DUIs don't equal bad guys, and if a person gets one in his early 20s, some would argue that's a kid being a kid and that Jackson simply needs to grow up, not be outcasted.
I'm a firm believer that every successful team needs a misfit, a so-called tough guy.
Almost every championship team has one. Look at the Lakers and Ron Artest, and the famed New England Patriots and Tedy Bruschi.
Who is the Hawks' intimidator? Still haven't come up with one yet?
It won't be Jackson, and for once it won't be because of the Seahawks upper management's lack of effort.
Schwartz said that news of the Hawks getting permission to talk to Jackson prompted six NFL teams to contact him, which he referred to the Chargers.
At that point, Chargers' negotiator Ed McGuire on Tuesday said the team won't give him permission to talk with teams other than the Seahawks.
Some fans might ask why. If Jackson is such bad guy, why not trade him to one of the teams interested instead of letting him walk in the offseason for nothing?
The answer is simple: Jackson is a legit top-10 receiver and the Chargers are in position with or without him to make a Super Bowl run, and the Chargers staff knows that fact very well.

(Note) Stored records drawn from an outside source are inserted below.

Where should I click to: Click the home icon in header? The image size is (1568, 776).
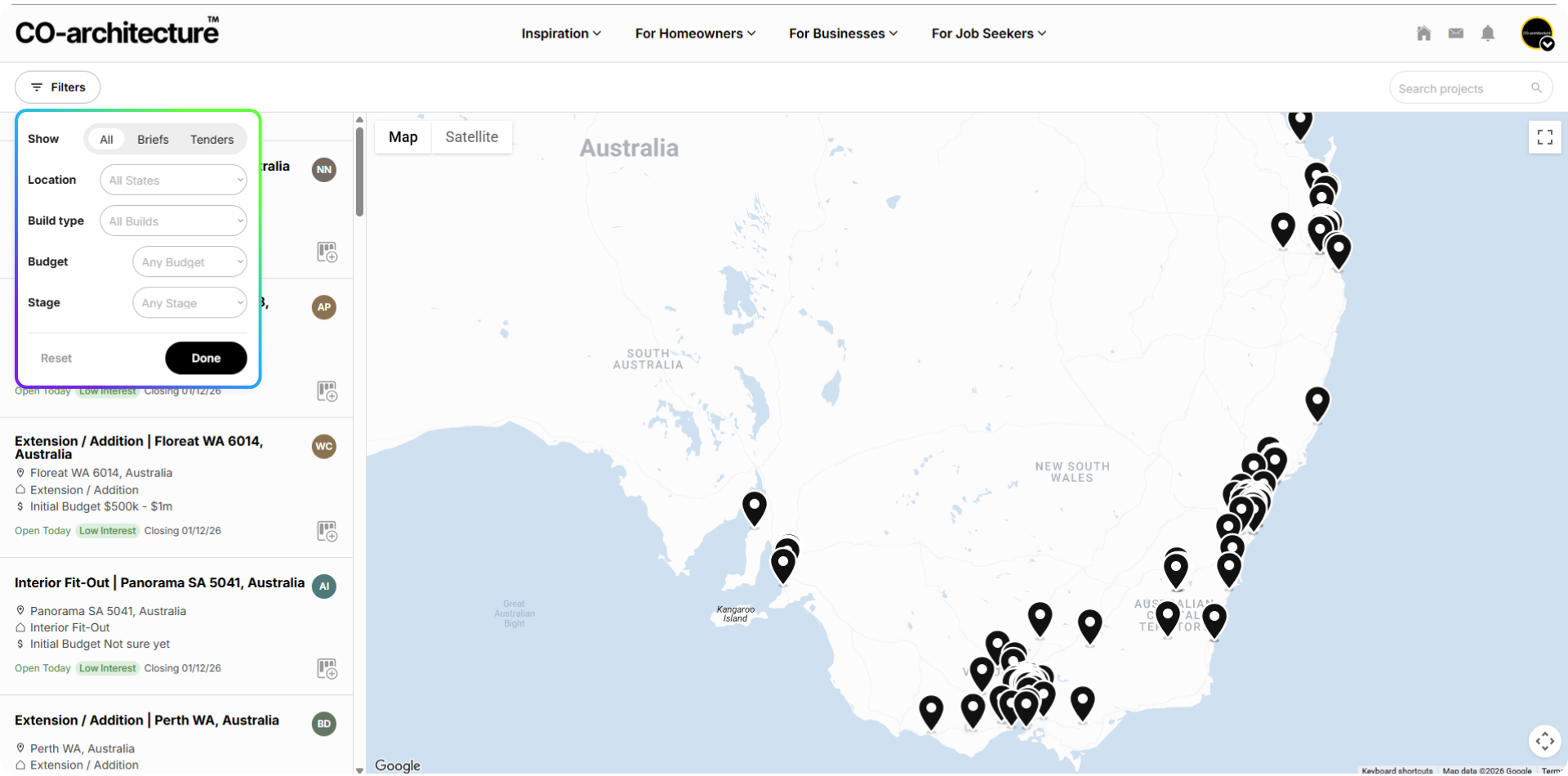tap(1423, 33)
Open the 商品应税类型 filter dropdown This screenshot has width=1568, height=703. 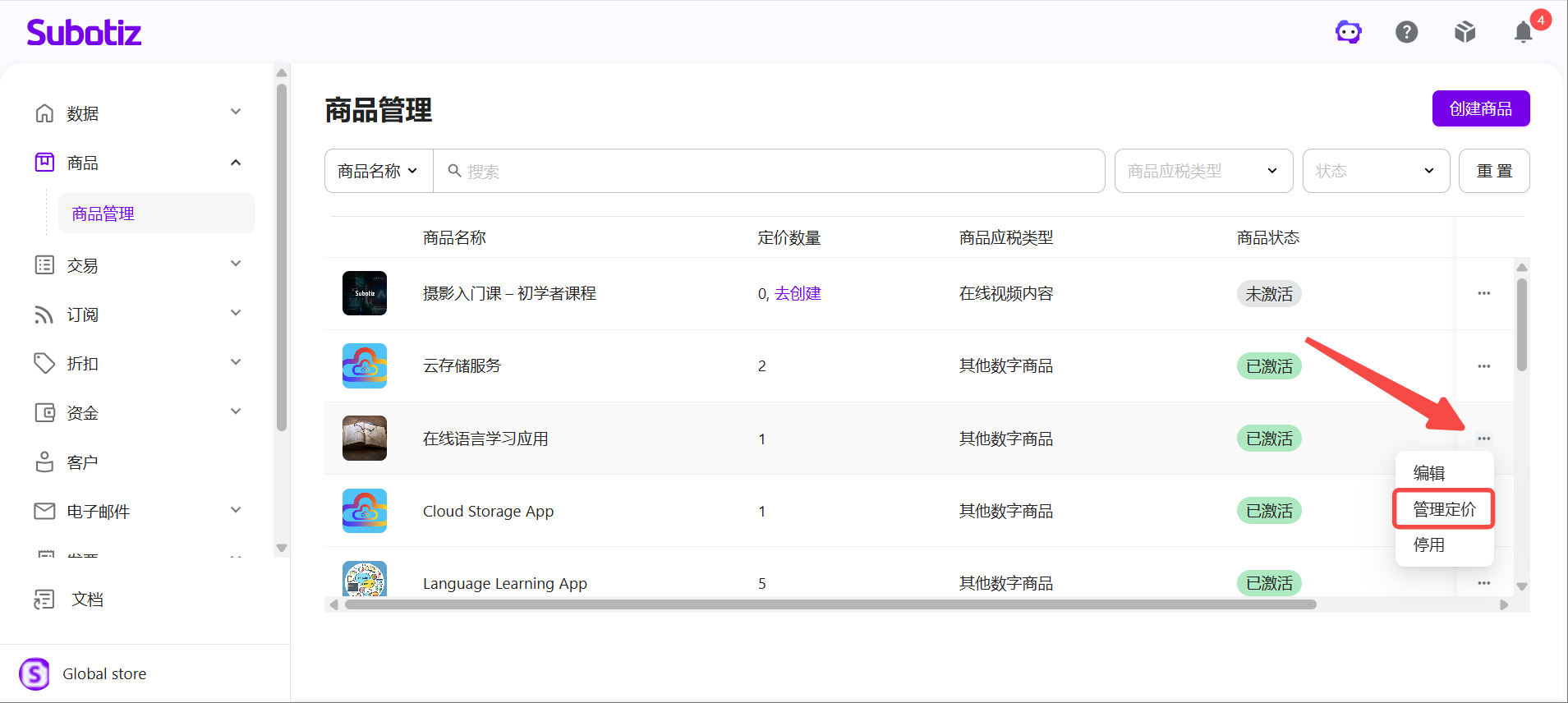point(1203,171)
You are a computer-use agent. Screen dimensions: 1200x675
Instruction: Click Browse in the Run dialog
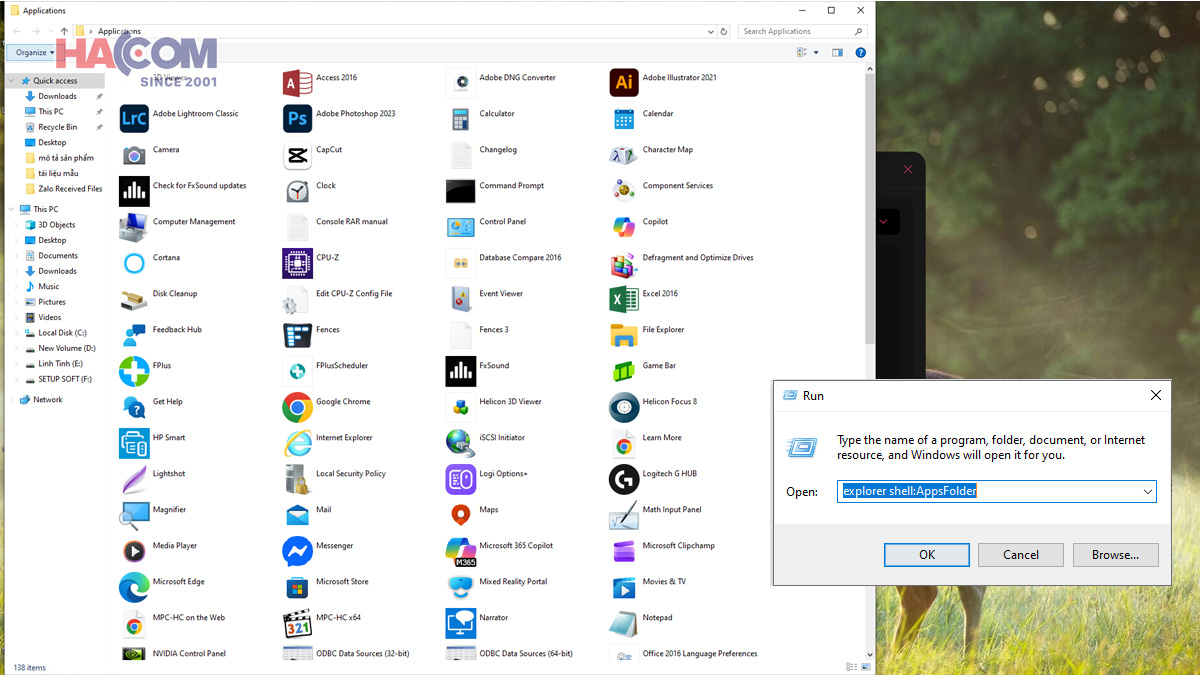pos(1115,554)
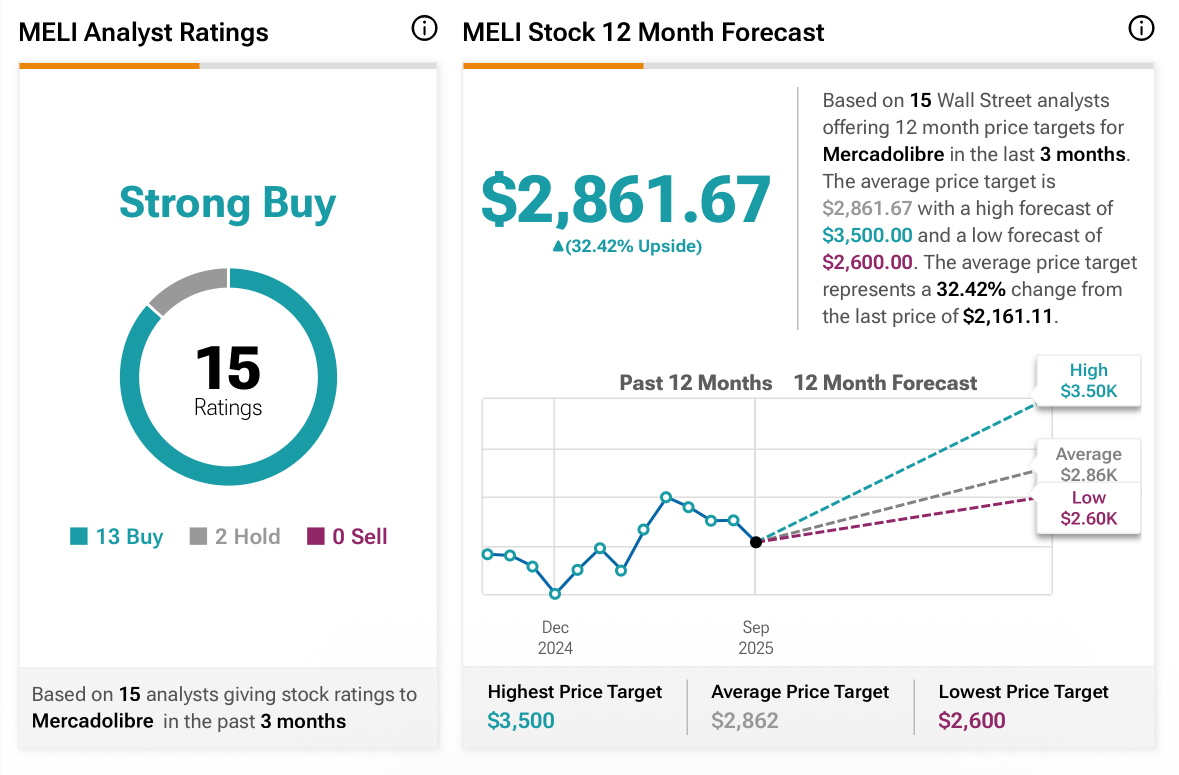Click info icon beside 12 Month Forecast
The image size is (1179, 775).
[x=1140, y=29]

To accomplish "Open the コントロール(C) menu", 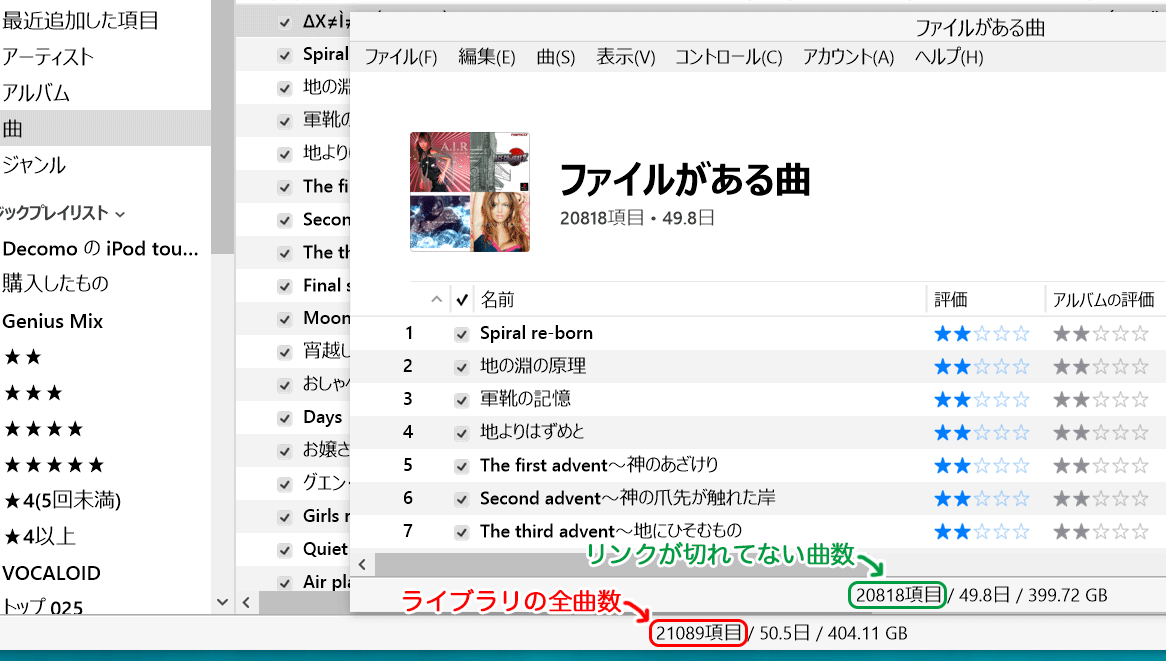I will (x=728, y=57).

That is why only the Seahawks were given permission to talk to Jackson in the first place.
The Seahawks were predicted by Sports Illustrated to finish with the worst record in the NFL. Therefore, Jackson to the Hawks provides little, if any, interference to the Chargers' goal of winning a Super Bowl.
The Chargers are in a position to tell Jackson to either play for them or no one at all. If Jackson wants to wait until the last six weeks to help San Diego push for a playoff spot and Super Bowl run at the league minimum, so be it.
I hope Seahawks fans are picking up what I'm laying down. From a competitive and business standpoint, it actually make more sense for the Chargers to sit Jackson than pay him or trade him.
Seeing Jackson in a Seattle uniform is a fantasy that won't come true this year.
I know, dreams of acquiring a marquee star dashed again. At least this time it wasn't Seattle's fault.